III. I Have Been Bent and Broken, But — I Hope — Into a Better Shape
Its evangelists said Glass Explorer would be making billions in no time flat. But after a rocky ride it is the critics that are crowing over Google’s decision to suspend sales of the Glass Explorer.
In the short term that means that Google’s smart glasses sales will drop to a big fat goose egg — not exactly the millions some had predicted. Google X tried to put a cheerful spin on the shuttering, commenting:
It’s hard to believe that Glass started as little more than a scuba mask attached to a laptop. We kept on it, and when it started to come together, we began the Glass Explorer Program as a kind of “open beta” to hear what people had to say….

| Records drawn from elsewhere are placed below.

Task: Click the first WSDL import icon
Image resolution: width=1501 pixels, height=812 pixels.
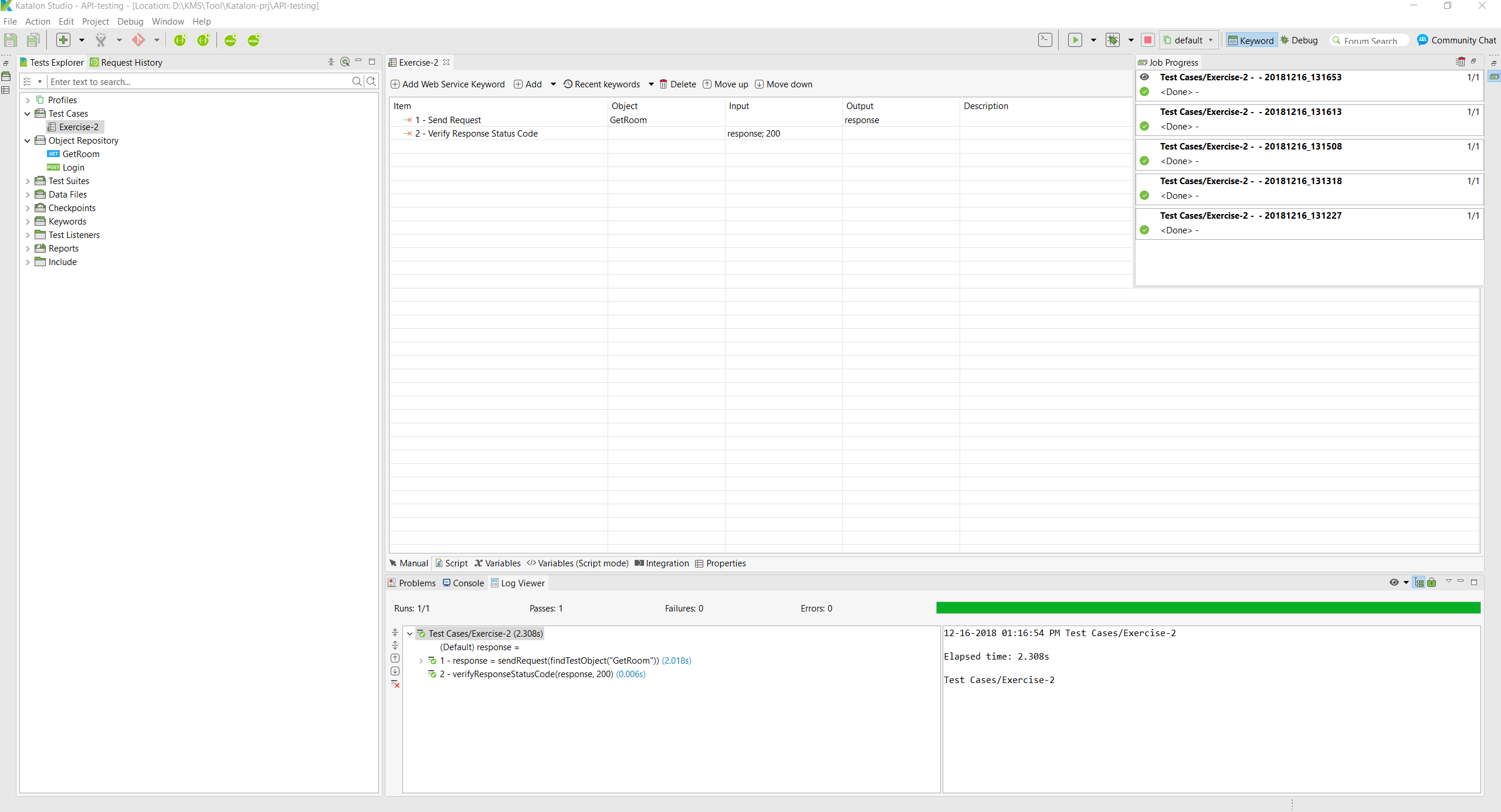Action: point(231,40)
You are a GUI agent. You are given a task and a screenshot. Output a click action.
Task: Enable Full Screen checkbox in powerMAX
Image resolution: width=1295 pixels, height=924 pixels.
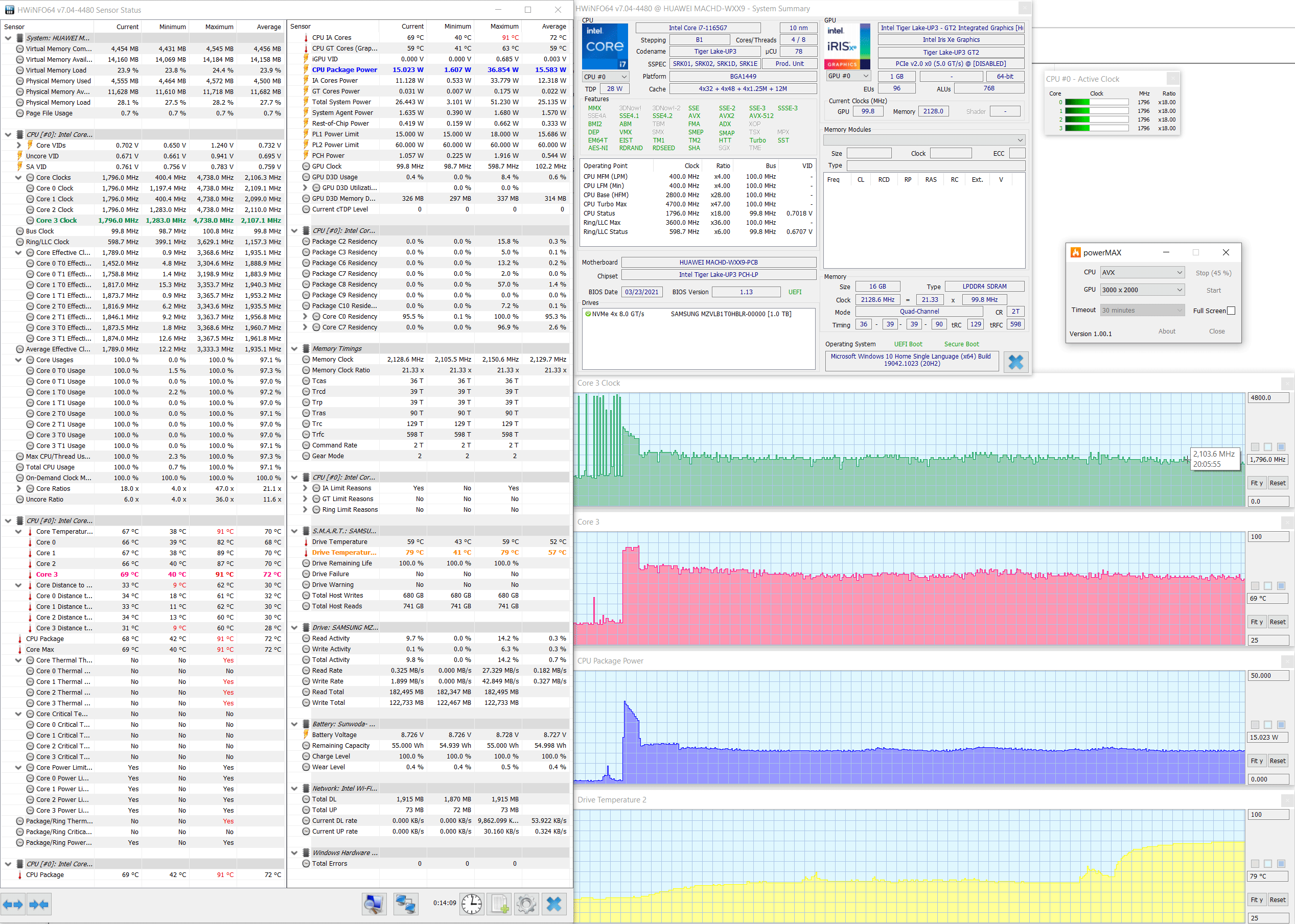pyautogui.click(x=1231, y=311)
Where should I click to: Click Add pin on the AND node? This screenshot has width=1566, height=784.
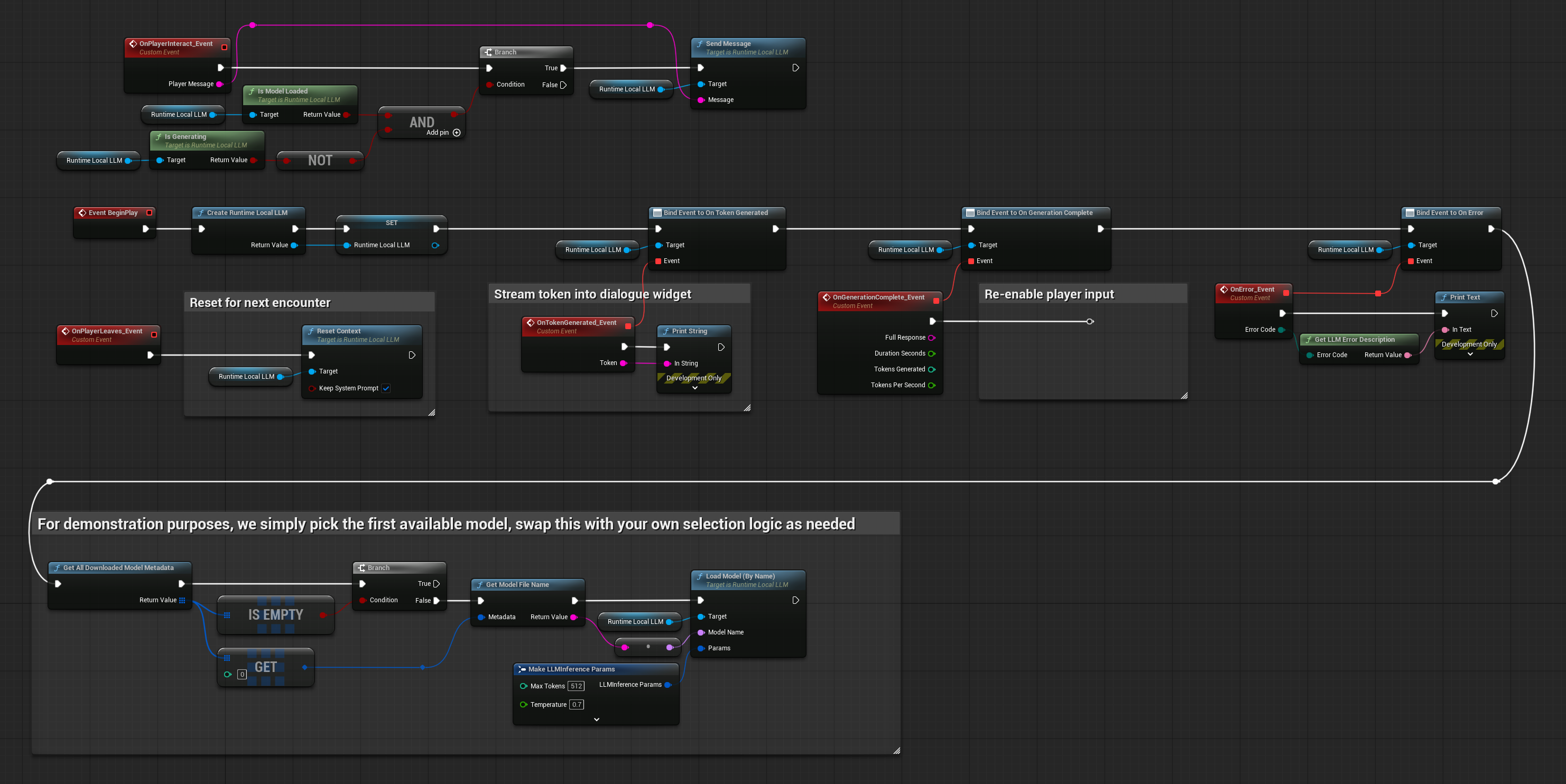pyautogui.click(x=457, y=132)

As part of this transition, we’re closing the Explorer Program so we can focus on what’s coming next. January 19 will be the last day to get the Glass Explorer Edition. In the meantime, we’re continuing to build for the future, and you’ll start to see future versions of Glass when they’re ready. (For now, no peeking.)
Thanks to all of you for believing in us and making all of this possible. Hang tight—it’s going to be an exciting ride.

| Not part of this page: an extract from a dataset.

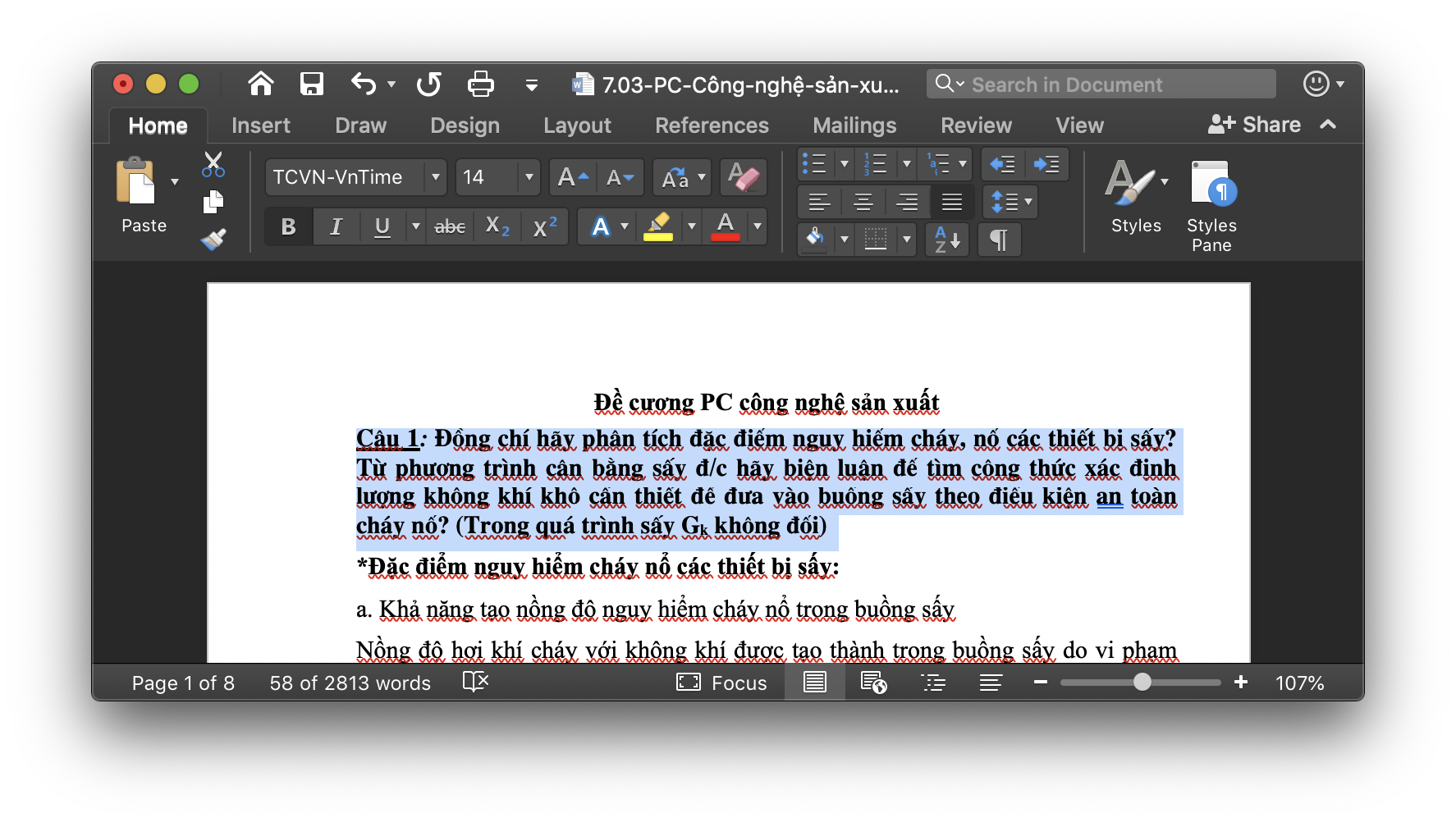Select the Italic formatting icon

tap(335, 227)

As the comment hints at, this story may not be over yet. There may yet be another chapter ahead.
TechCrunch and other sources are reporting that the OHMD project is being transferred from Google [X] to recently-acquired smart home firm, Nest Labs, a division under the leadership of former iPod-creator Tony Faddell. TechCrunch writes that it expects a new model of Google Glasses might be unveiled at Google I/O in late June.
Google Glass is going away, and only Nest Labs can bring it back — maybe. [Image Source: Nest]
Reportedly Google is working with Intel Corp. (INTC) on new prototypes with more powerful onboard processors. We shall see. The only sure thing at this point is this. In three days, Google will stop selling smart glasses. And that’s a major disappointment for fans of the project, scarce as they may be.
Even if Google does return to the smart glasses niche, it will have to consider carefully how to avoid another rise and fall like Glass Explorer has seen. Google [X] prides itself for its aloof futurism. But Google’s decision reminds us that even the proud decision is at the mercy of its corporate benefactor. Great expectations can be cruel.